И в это мгновенье через дверь, которую он нарочно оставил открытой, до Реба донесся гул по крайней мере двух автомобильных моторов.
— Кто вы и почему вас столь усиленно охраняют?
— Вы ошибаетесь, — сказал мужчина. — Тот, кого охраняют, уехал сегодня ночью. Я всего лишь владелец шале. И никогда не знал имени того человека, который прятался здесь.
Климрод забрал документы, которые имел при себе мужчина. В то время Реб ни разу ни от кого не слышал об Адольфе Эйхмане.
Яэль Байниш увидел Реба Климрода в Риме 10 апреля 1947 года. Во встрече молодых людей, которые не виделись без малого полтора года, никакой случайности не было. Байниш находился в Италии по заданию «Хаганы», чтобы работать над расширением эмиграции. Спустя три месяца он примет деятельное участие в отправке 4515 человек на борту бывшего американского грузопассажирского судна «Президент Гарфильд», которое будет названо «Исходом».
Он и Климрод поздно утром встретились перед замком Святого Ангела.
— Как ты, черт побери, узнал, что я в Италии? Я нашел твою записку у Берчика в последний момент. Завтра я уезжаю из Рима.

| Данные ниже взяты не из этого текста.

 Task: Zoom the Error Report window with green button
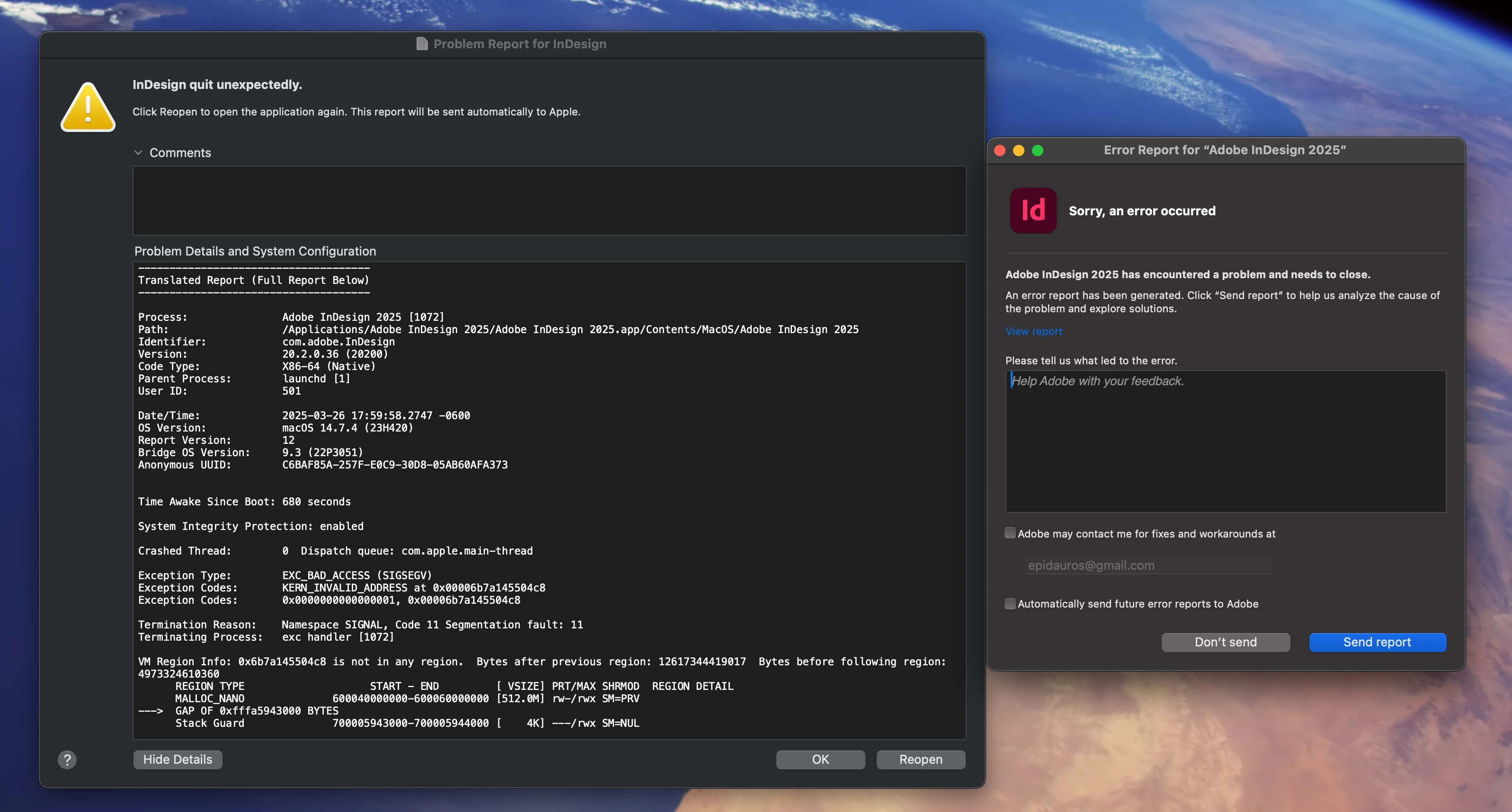1038,150
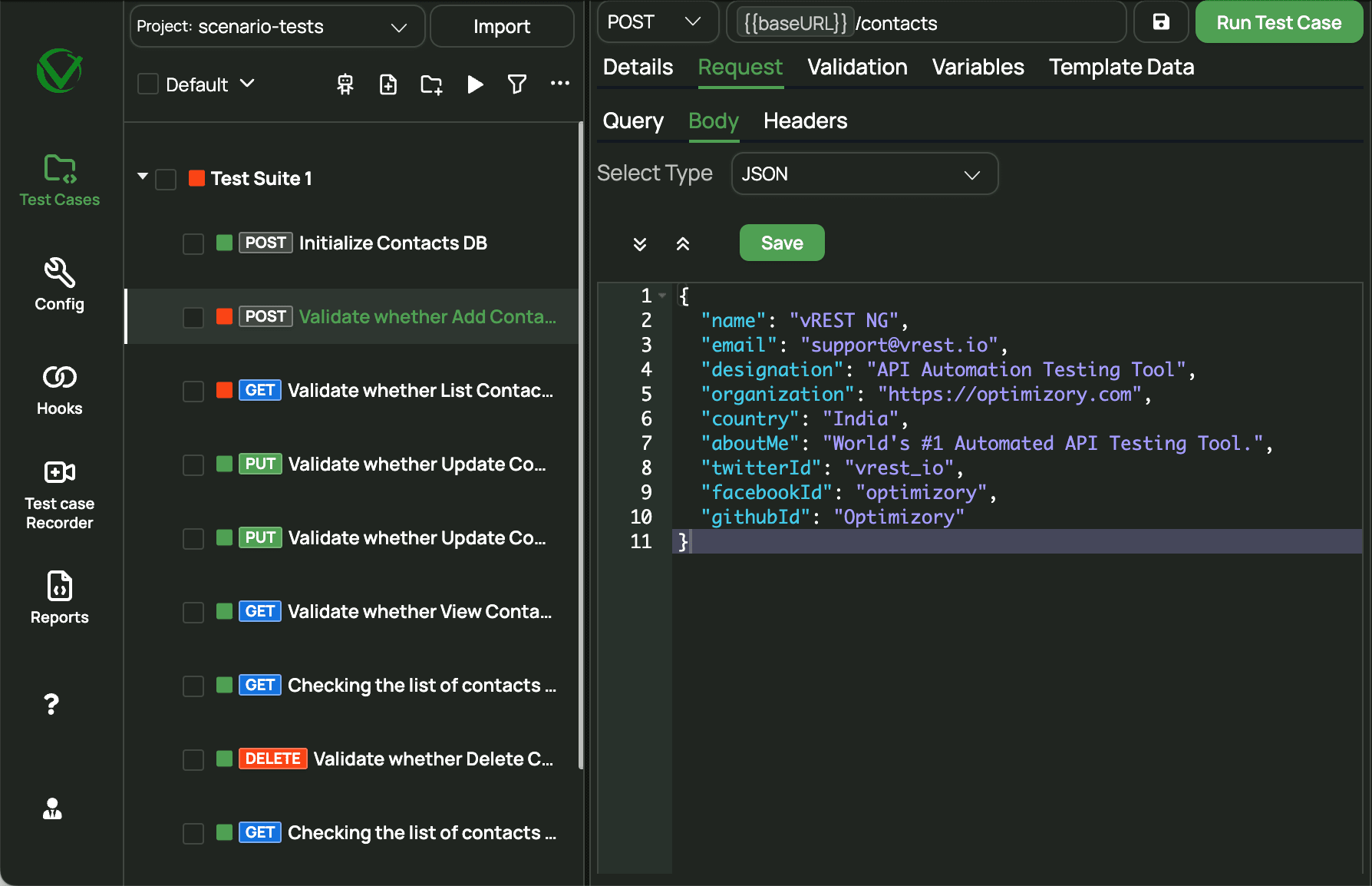
Task: Collapse the Test Suite 1 tree
Action: pyautogui.click(x=142, y=177)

Климрод объяснил, что он зашел к Берчику, "чтобы поговорить с кем-нибудь из «Моссада» или «Хаганы», и что, вынужденный удостоверить свою личность, он назвал фамилии людей, способных за него поручиться.
23
Альтаусзе расположено у подножья Мертвых гор, в той части Австрии, что называется Аусерланд, которую Геббельс окрестил «Alpenfestung» («Альпийская твердыня»), где последние нацистские «герои» намеривались до смертельного исхода сдерживать штурм врагов, но которая сдалась пяти американским солдатам, небрежно жующим жвачку. Шестьдесят тысяч гражданских лиц, нагруженных награбленным по всей Европе добычей, прятались здесь в последние месяцы войны.
24
«My bonnie is over the ocean, my bonnie is over the sea» (англ.) — Мой милый за океаном, мой милый за морями (строчки из песенки).